I like your comment on failing computers. During the first shows of Bodenstandig 2000 our computers constantly crashed. The audience *always* thought this is part of the show, while we were sweating on stage to bring them back up running. For a big internet project i once did, which is changing everything you see on the web -- up to the point that the medium becomes unusable -- an estimated 99% of all users that were tested without knowing it thought that this is just the normal web.
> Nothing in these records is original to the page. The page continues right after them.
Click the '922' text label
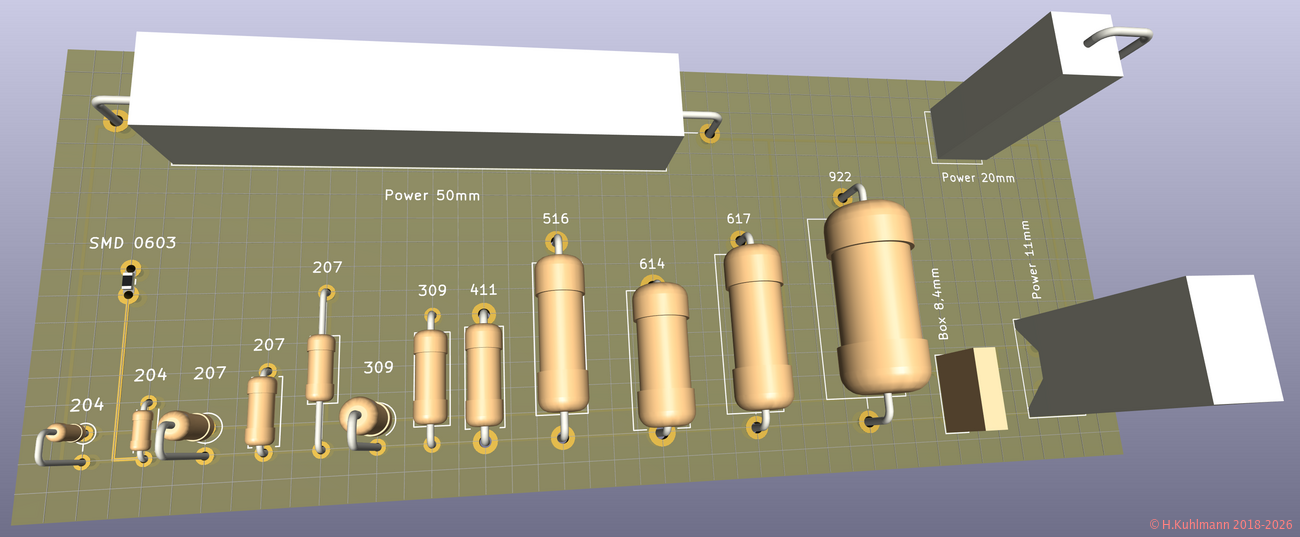1300x537 pixels. pyautogui.click(x=840, y=177)
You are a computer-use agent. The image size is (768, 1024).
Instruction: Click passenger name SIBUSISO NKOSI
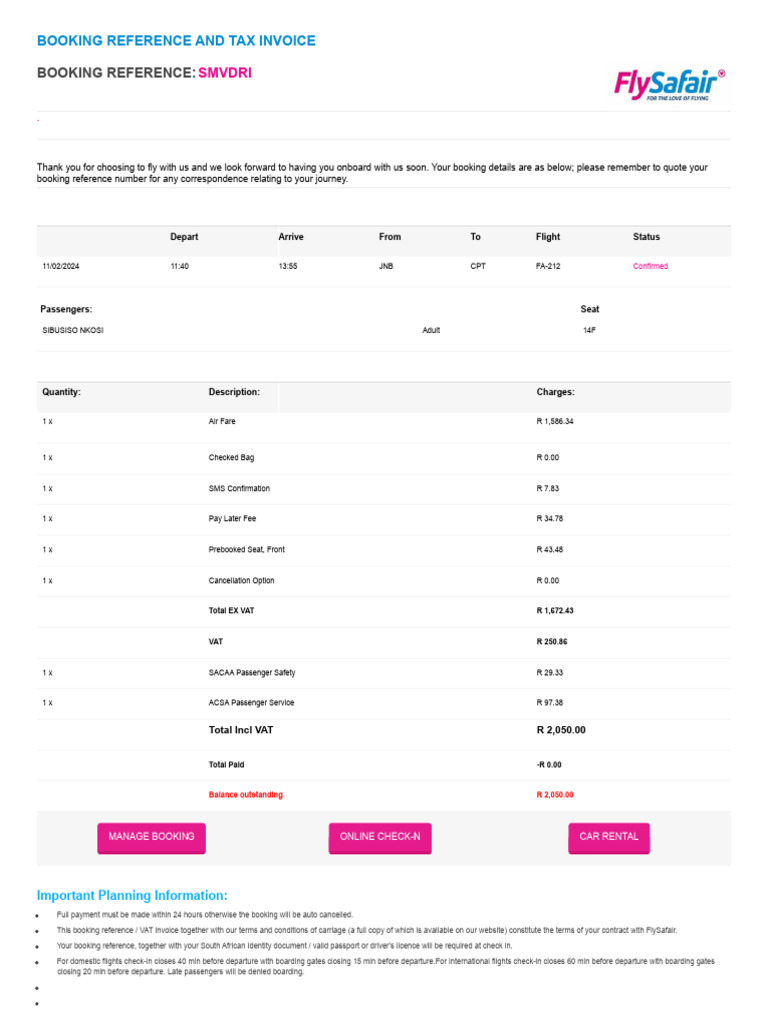73,330
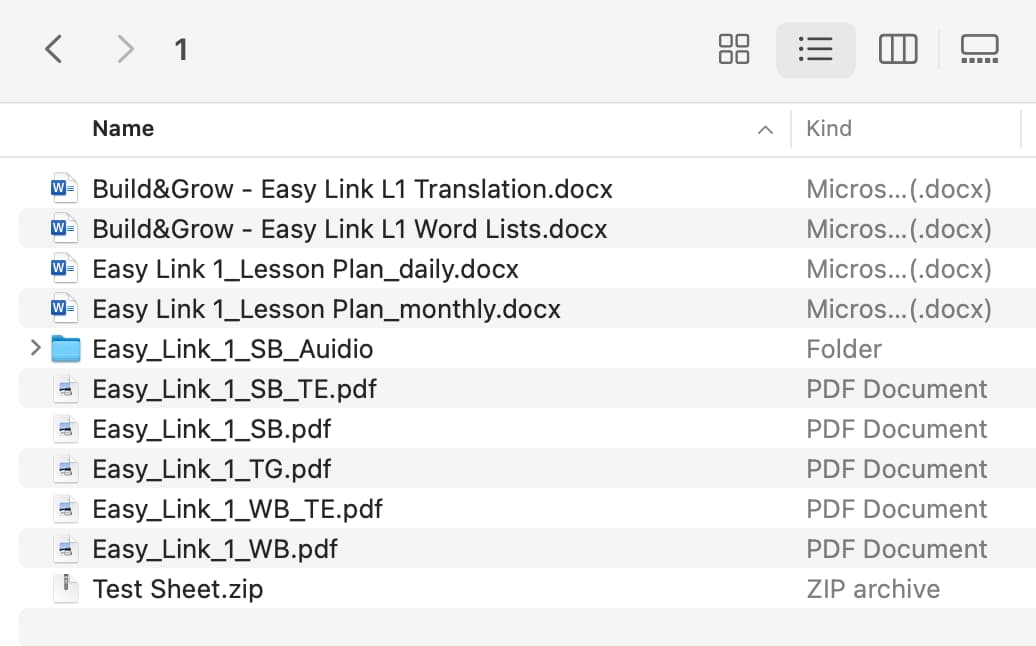
Task: Switch to column view
Action: click(x=898, y=50)
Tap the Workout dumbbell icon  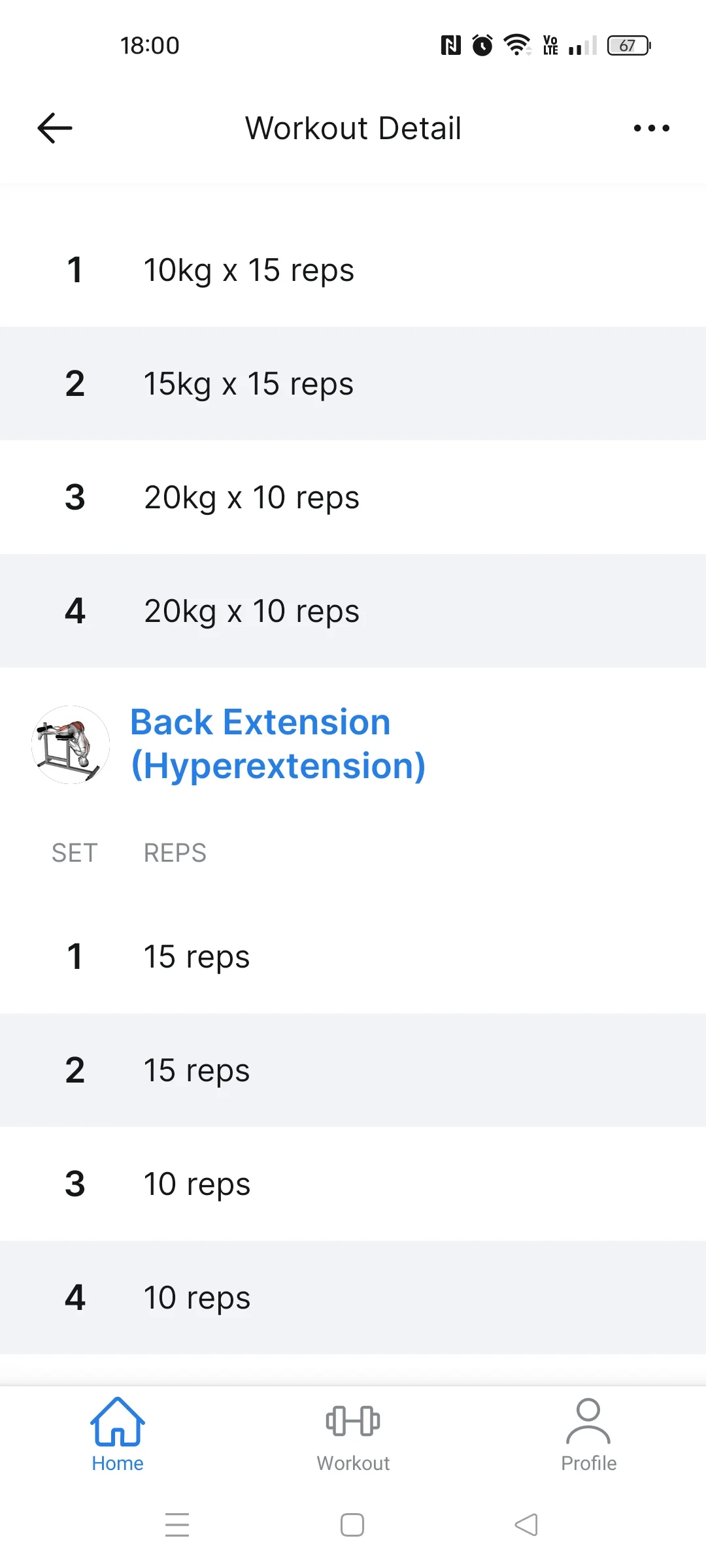pyautogui.click(x=353, y=1422)
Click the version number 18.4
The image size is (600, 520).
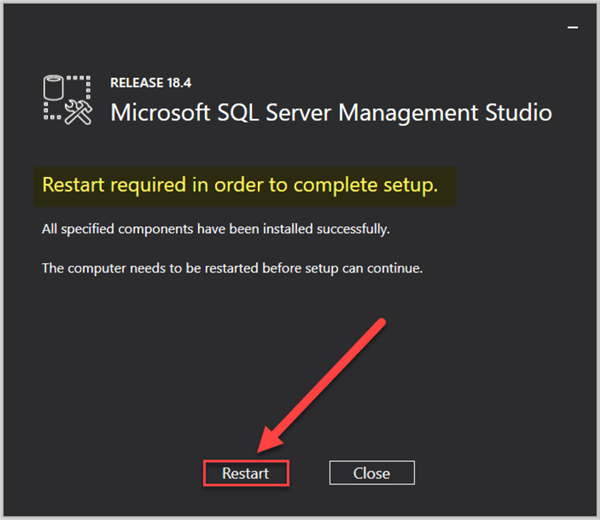176,84
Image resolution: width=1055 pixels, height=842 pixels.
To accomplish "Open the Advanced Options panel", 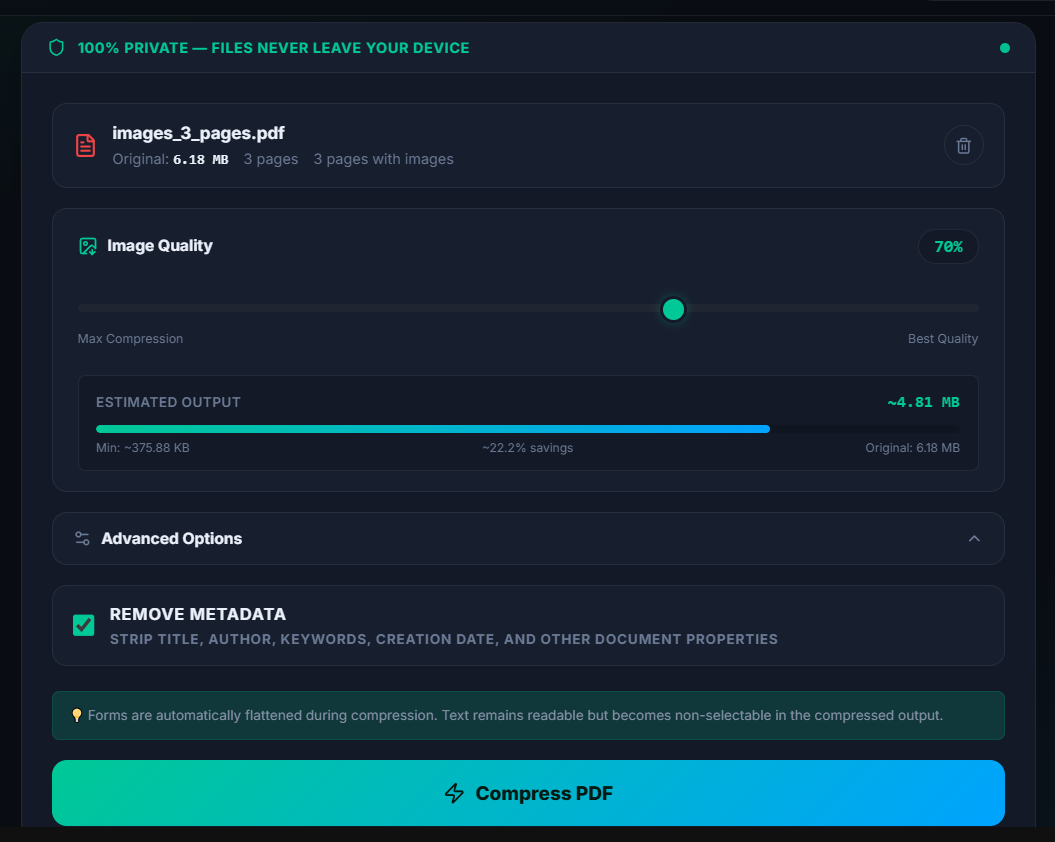I will tap(528, 538).
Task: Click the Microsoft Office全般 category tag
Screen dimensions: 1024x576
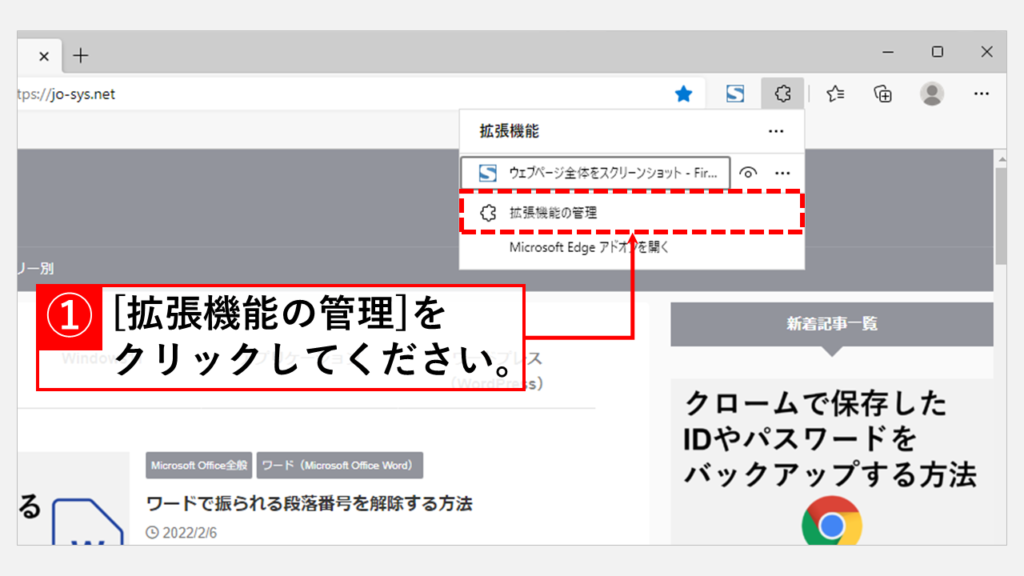Action: point(198,465)
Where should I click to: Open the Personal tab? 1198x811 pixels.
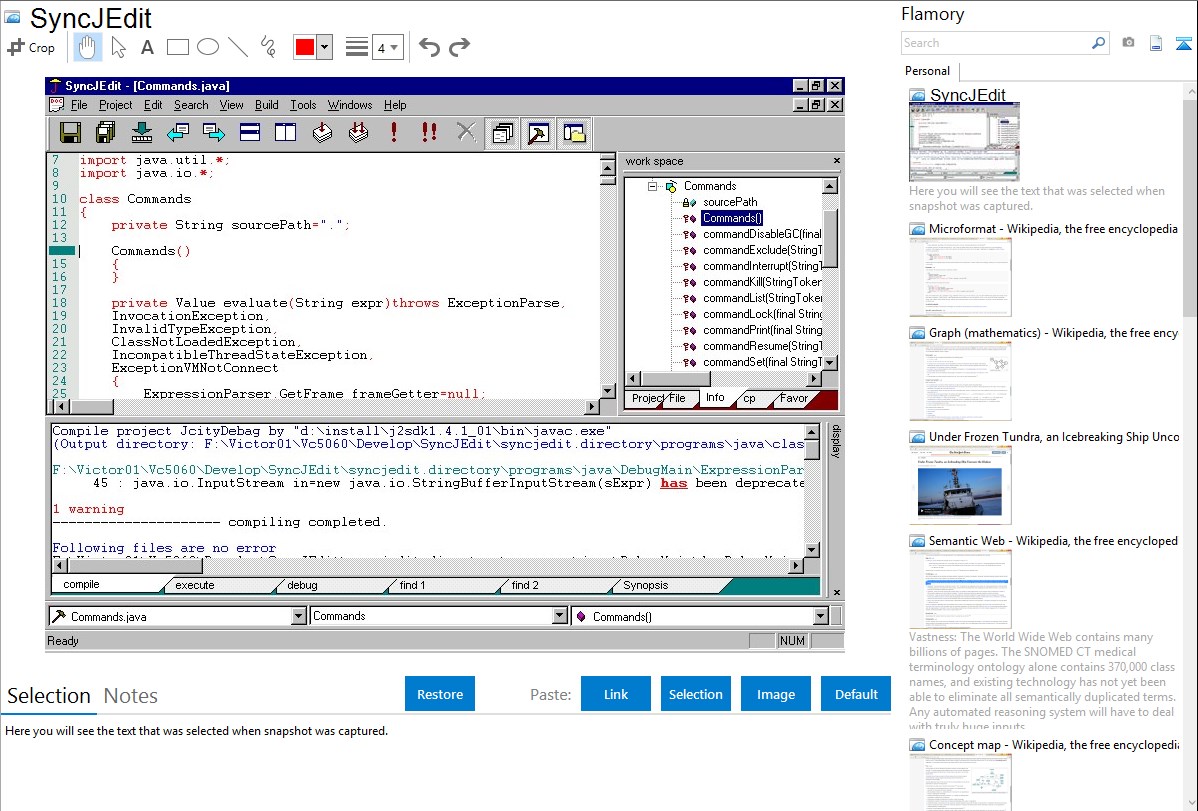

After that i came to think that errors and crashes are just in the minds of the users and in fact in most cases you cannot distinguish a faulty and a working system. Microsoft also applies this insight in Windows XP for notifying users that a program crashed. While in earlier version you could see some honest blue screen and crazy register contents, now appears a tranquilizing dialog box saying smth like: "Powerpoint is currently in a buddhist temple. Ah, it is coming out again, see, there it is." And back comes your program, simply restarted automatically. All this on the background of a picture of grass land and clouds. k3Wl!
Magnolias 3. screenfull found the post facto pop culture reference in an art-for-art's-sake (or pseudoscience's sake) meditation. Speaking of the actor who shall remain nameless, this unfrozen caveman blogger just saw Rain Man for the first time. Cruise the auteur (whoops, I said it) stands, in movie after movie, for the thoroughly mediocre concept of the "heel who learns the healing power of love." Pardon us while we barf. In my version of Rain Man, Charlie wins the custody fight with the K-mart cracker doctor, hires his own minder and puts Dustin Hoffman on the payroll of what swiftly becomes a thriving commodity futures trading consultancy. Apropos of the freaky scene in the elevator, Cruise's girlfriend sleeps with both of them. Collectively, but only collectively, the Babbitt bros are Warren Buffett--individually they are just two dudes with problems.